Extract to read
Apparently, she has not yet conceived of her device to satisfy
Bertram’s conditions.
Act 3, Scenes 3-4 (950-51, Bertram’s at the wars, Helen’s gone, the countess hopes for a reconciliation)
In
the third scene, we learn that Bertram pays homage to drums of war,
not thoughts of love: “Great Mars, I put myself into thy file” (950,
3.3.9), and in the fourth, Reynaldo informs the countess that Helen has
supposedly decided to go on a pilgrimage to the shrine of St. James in
Compostela, Spain. The countess still hopes for a reconciliation in
the aftermath of this news, and finds that she can’t choose between
them: “Which of them both / Is dearest to me I have no skill in sense /
To make distinction” (951, 3.4.38-40).
Act 3, Scene 5 (951-53, Widow Capilet and Diana watch soldiers pass, Helen invites them to dinner)

Supplied information
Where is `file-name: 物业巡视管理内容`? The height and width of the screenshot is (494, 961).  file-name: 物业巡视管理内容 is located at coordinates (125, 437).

Work request A
In the play summary, where does Reynaldo tell the countess Helen has supposedly gone on a pilgrimage?
Work request B
From the play summary, extract the part that opens with the words "Apparently, she has" and closes with "for a reconciliation)".
Rely only on the play summary for this.

Response A
To the shrine of St. James in Compostela, Spain.

Response B
Apparently, she has not yet conceived of her device to satisfy
Bertram’s conditions.
Act 3, Scenes 3-4 (950-51, Bertram’s at the wars, Helen’s gone, the countess hopes for a reconciliation)